La chochotte qui m’a fui pendant des années elle a rien à dire à la petite fille effrayée.
Comme si tu n’étais qu’un vulgaire chien à qui on envoie la balle et qui la rend sans se faire prier, tu réponds. Tu te renfrognes aussitôt en te rendant compte de ton erreur. Pourquoi était-il différent en ça ? Pourquoi était-il finalement différent en tout ? Toujours ? Si autour de toi les autres tentaient de t’atteindre, tu demeurais stoïque. Si autour de toi, les autres tentaient de te faire tituber, tu restais droite. Parce que c’était dans ta nature, de tous les regarder de haut et de ne faire attention qu’à ta propre image, ta propre estime. C’était dans ta nature parce que tu avais été élevée comme ça, à marcher sur les fourmis qui grouillaient à tes pieds, à les ignorer pour ne pas voir que tu te salissais les pieds. Alors pourquoi la fourmi qu’il était devenu ne pouvait pas se résumer à l’état de fourmi, comme tous les autres ? Tu soupires doucement et marmonnes un Pardon un peu déplacé avant de continuer de marcher, tentant de retrouver ton chemin.

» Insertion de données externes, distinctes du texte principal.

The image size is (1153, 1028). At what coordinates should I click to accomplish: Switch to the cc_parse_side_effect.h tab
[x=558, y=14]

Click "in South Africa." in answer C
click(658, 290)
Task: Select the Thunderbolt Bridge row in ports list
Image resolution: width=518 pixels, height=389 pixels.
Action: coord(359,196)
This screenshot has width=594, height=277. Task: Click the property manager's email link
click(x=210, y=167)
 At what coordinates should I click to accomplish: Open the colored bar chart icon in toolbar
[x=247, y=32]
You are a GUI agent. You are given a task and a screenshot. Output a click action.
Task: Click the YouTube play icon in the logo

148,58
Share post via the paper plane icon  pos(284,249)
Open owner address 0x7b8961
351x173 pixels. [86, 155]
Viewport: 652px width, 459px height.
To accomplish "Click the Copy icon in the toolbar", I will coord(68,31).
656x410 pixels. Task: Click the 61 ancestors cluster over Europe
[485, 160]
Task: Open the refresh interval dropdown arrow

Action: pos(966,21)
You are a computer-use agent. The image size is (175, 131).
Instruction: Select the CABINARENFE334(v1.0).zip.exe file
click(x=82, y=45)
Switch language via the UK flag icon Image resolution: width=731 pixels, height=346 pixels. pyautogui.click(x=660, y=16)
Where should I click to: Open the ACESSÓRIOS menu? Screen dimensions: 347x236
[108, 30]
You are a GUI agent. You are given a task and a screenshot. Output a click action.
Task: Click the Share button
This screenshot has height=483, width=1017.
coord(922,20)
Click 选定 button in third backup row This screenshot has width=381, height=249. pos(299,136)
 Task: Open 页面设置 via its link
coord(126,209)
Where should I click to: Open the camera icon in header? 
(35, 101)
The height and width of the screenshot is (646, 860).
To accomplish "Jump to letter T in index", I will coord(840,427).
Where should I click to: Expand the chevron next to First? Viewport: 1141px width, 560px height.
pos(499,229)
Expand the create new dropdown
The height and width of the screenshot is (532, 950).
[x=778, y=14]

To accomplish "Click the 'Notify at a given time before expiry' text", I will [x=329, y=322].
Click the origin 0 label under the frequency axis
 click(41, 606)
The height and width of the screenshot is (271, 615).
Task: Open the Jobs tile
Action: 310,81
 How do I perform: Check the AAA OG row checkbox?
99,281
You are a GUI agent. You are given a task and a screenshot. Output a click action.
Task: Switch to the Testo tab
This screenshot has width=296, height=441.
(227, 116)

Sans vraiment réfléchir étant donné que c’était Junpei qui te guidait de ses seules pensées, tu avais fini par quitter les ruelles sombres, vérifiant de temps en temps que Rei te suivait toujours. Après tout, il était hors de question qu’il parte aussi tôt alors que tu venais à peine de le retrouver. Il était hors de question qu’il te glisse à nouveau entre les doigts alors que tu sentais à peine ton souffle l’effleurer. Il était hors de question que ses yeux t’échappent à nouveau, que sa voix ne soit plus qu’un souvenir. Tu voulais le garder, près de toi, justement parce qu’il était celui qui te faisait sourire et râler. Justement parce qu’il était celui qui avec toi jouait au grenier.
Où est-ce que tu vis, depuis que tu es parti ? Pas dans la rue, quand-même.. ?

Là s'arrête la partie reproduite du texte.